> [Information provided]

------------------------------------------------------------

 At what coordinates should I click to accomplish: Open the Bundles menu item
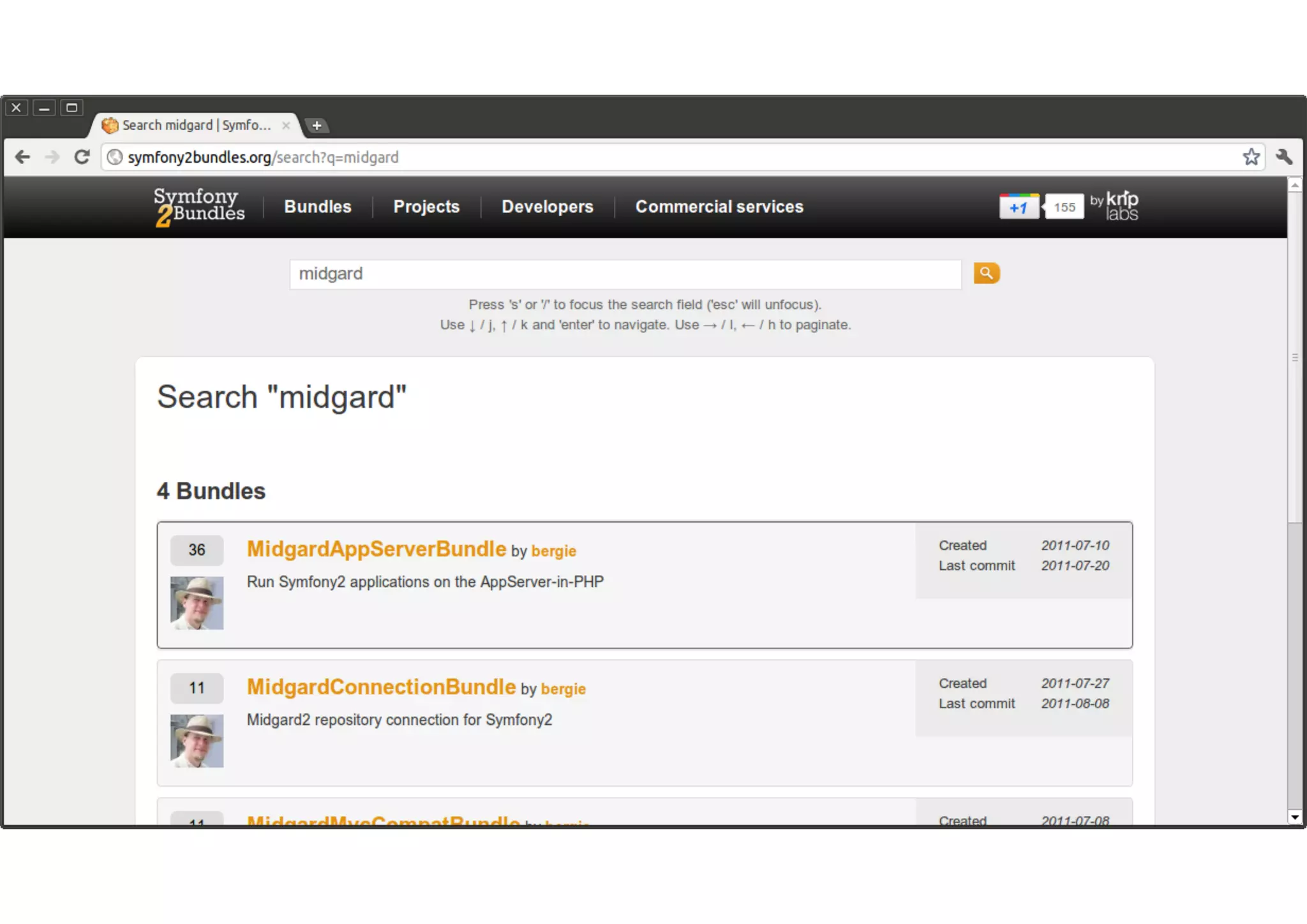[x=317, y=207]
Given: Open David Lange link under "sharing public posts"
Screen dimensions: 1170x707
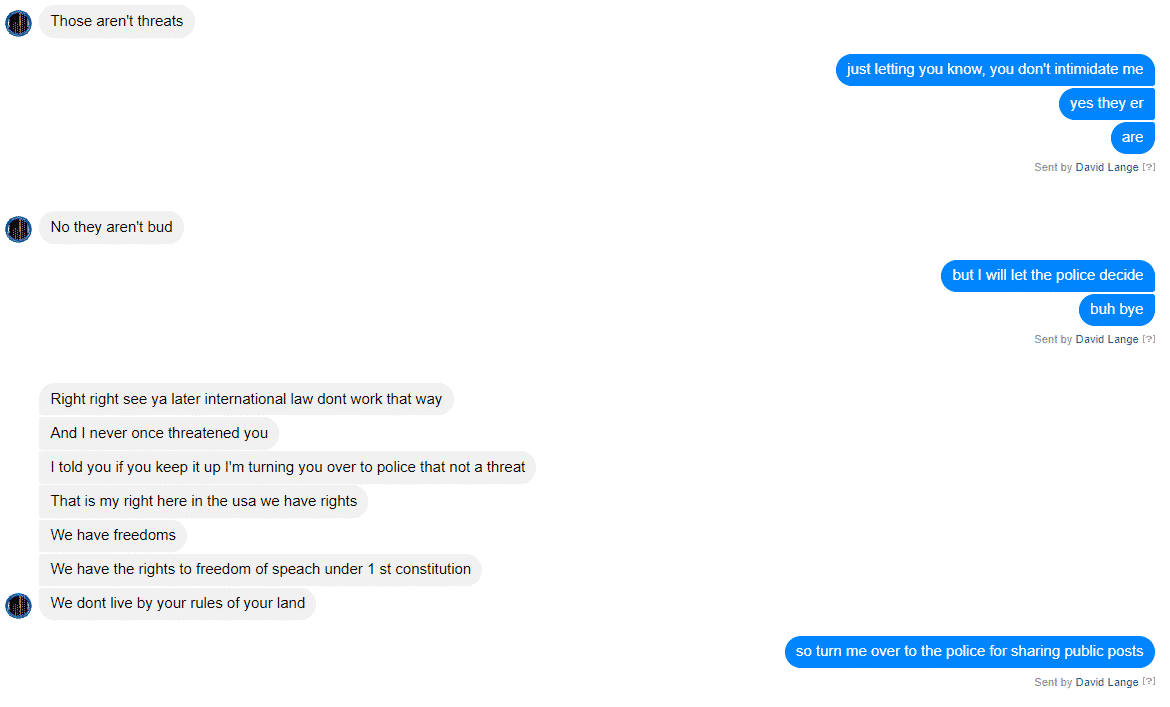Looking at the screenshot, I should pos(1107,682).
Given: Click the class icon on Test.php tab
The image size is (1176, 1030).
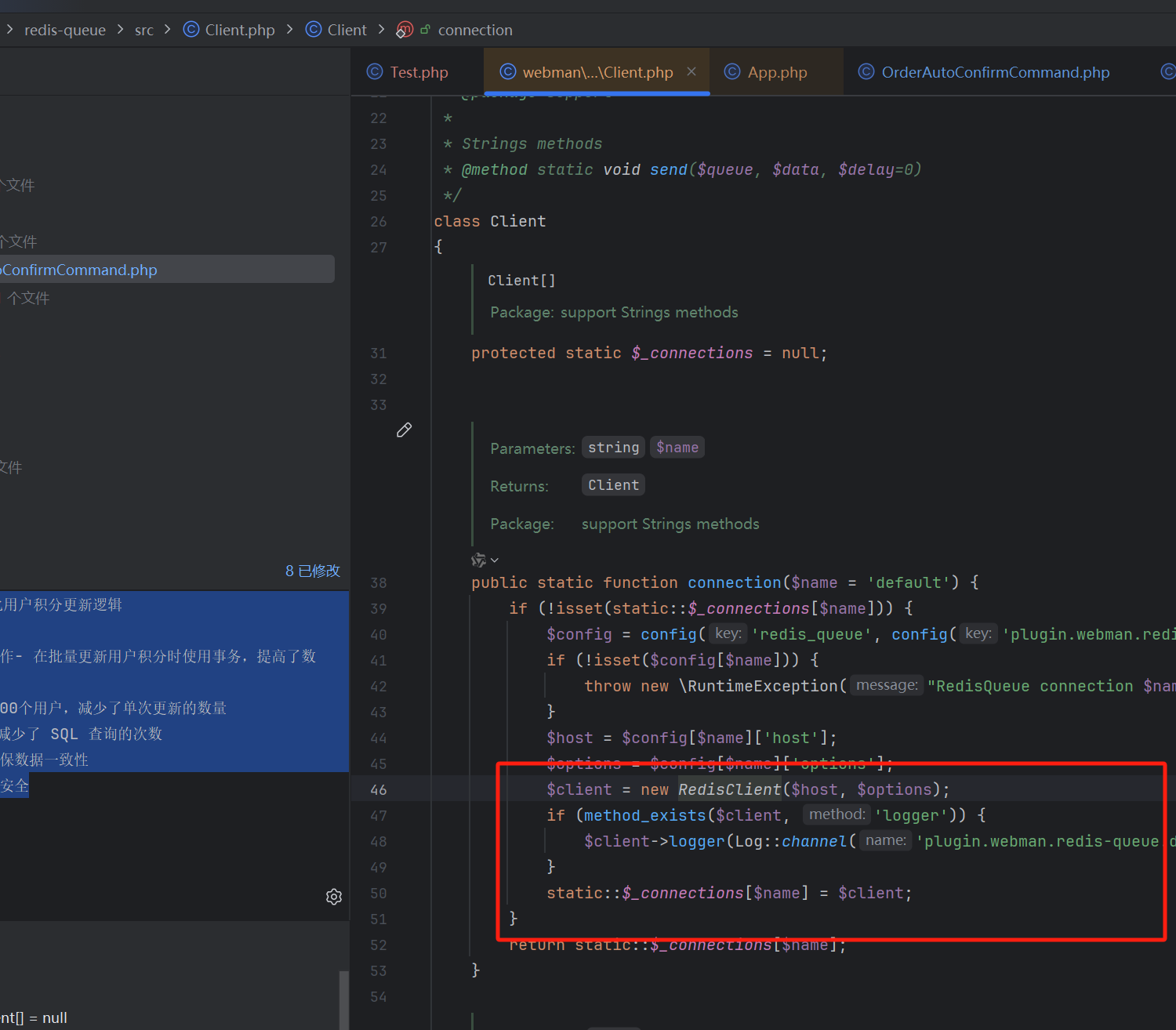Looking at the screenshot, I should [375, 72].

------------------------------------------------------------

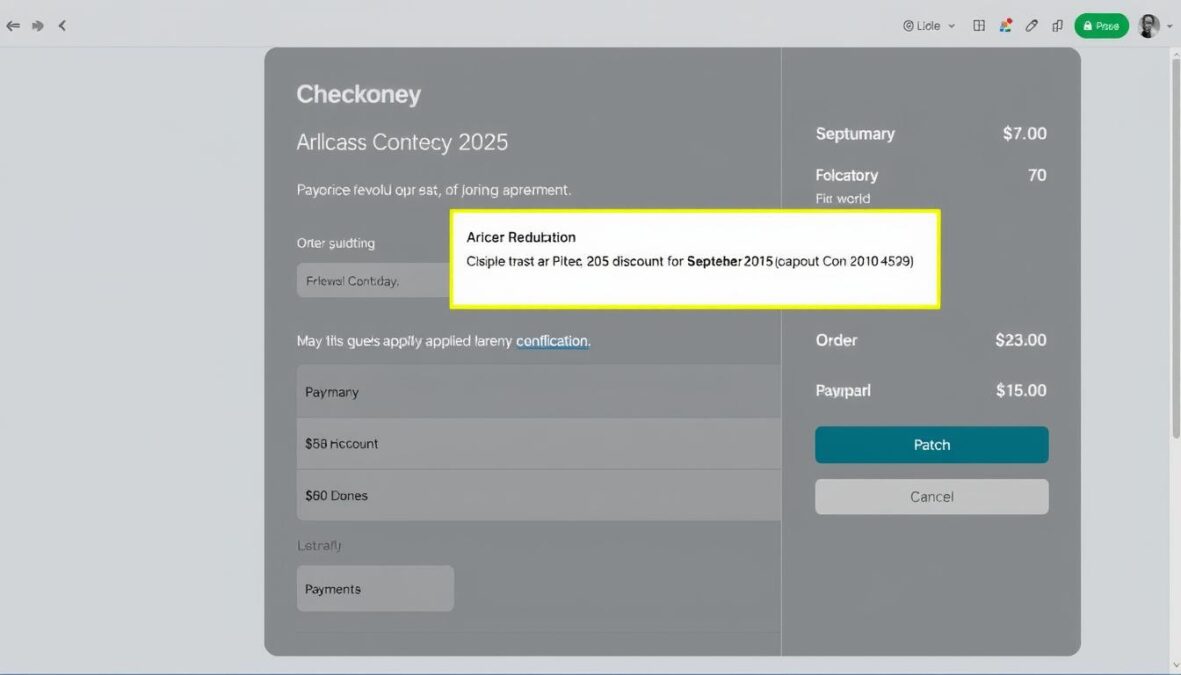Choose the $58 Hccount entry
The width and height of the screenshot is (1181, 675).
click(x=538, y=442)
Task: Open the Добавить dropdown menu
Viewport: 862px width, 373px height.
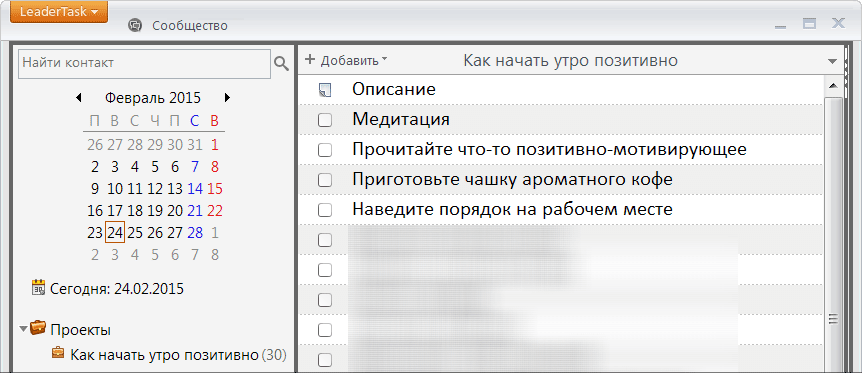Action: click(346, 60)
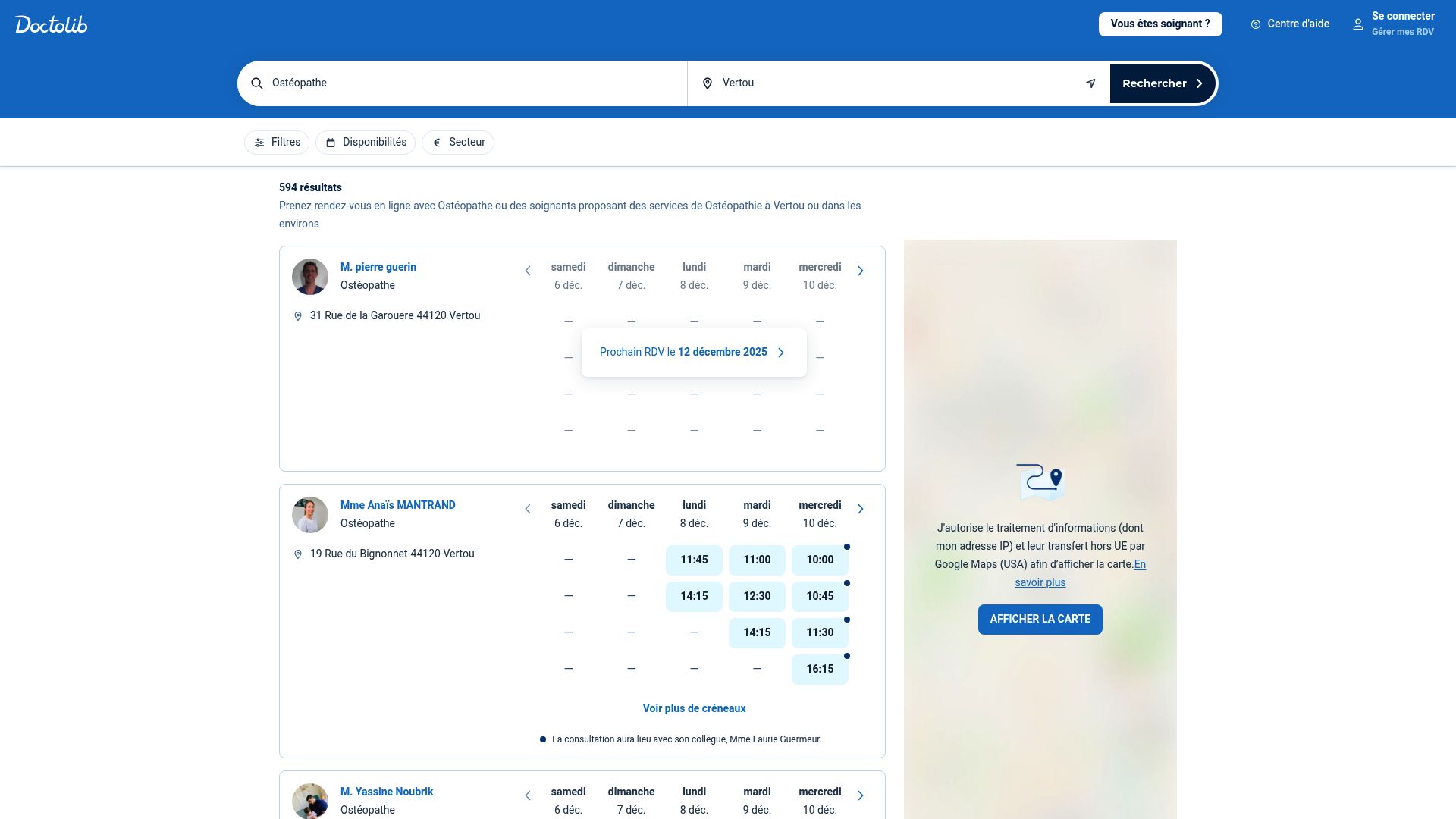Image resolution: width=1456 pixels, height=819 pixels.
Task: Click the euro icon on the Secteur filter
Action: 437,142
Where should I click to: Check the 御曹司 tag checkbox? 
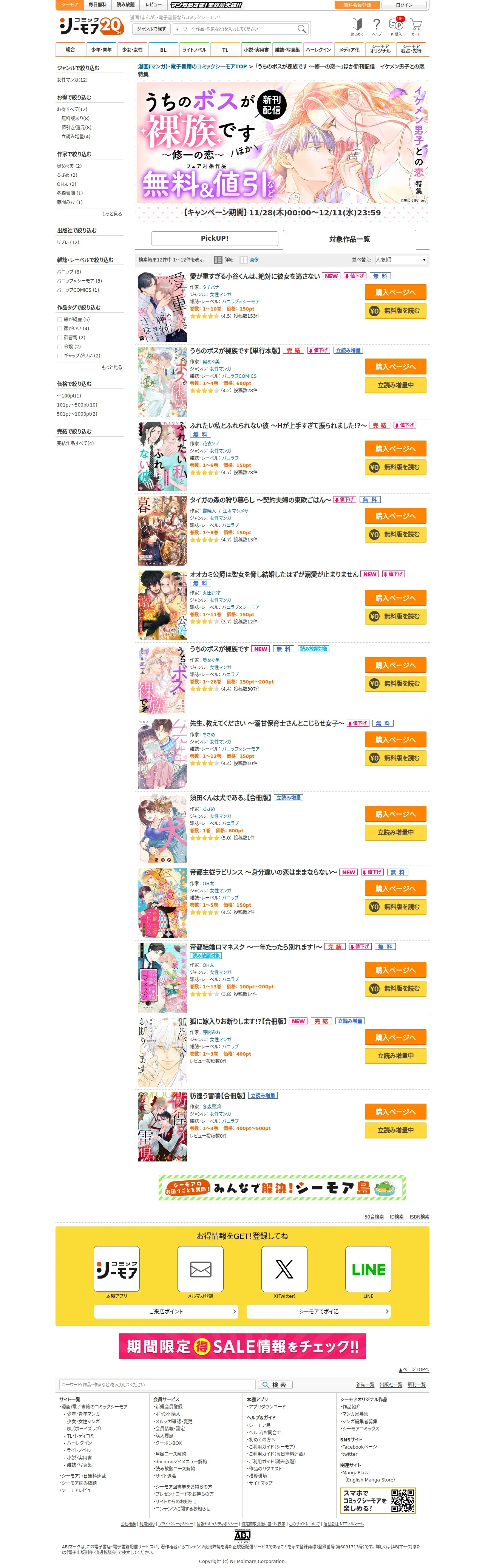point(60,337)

------------------------------------------------------------

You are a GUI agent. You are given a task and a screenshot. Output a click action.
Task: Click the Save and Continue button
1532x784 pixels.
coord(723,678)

------------------------------------------------------------

> [Challenge] Put the lines of the items above, from the line containing "Given: Open David" through the line containing "Looking at the screenshot, I should [375, 72].", into a JSON list of strings, one string per line, skipping blank lines. Leave the pictures out of the answer.

> [Expected answer]
[
  "Given: Open David Lange link under \"sharing public posts\"",
  "Screen dimensions: 1170x707",
  "Looking at the screenshot, I should pos(1107,682).",
  "Given: Click the class icon on Test.php tab",
  "The image size is (1176, 1030).",
  "Looking at the screenshot, I should [375, 72]."
]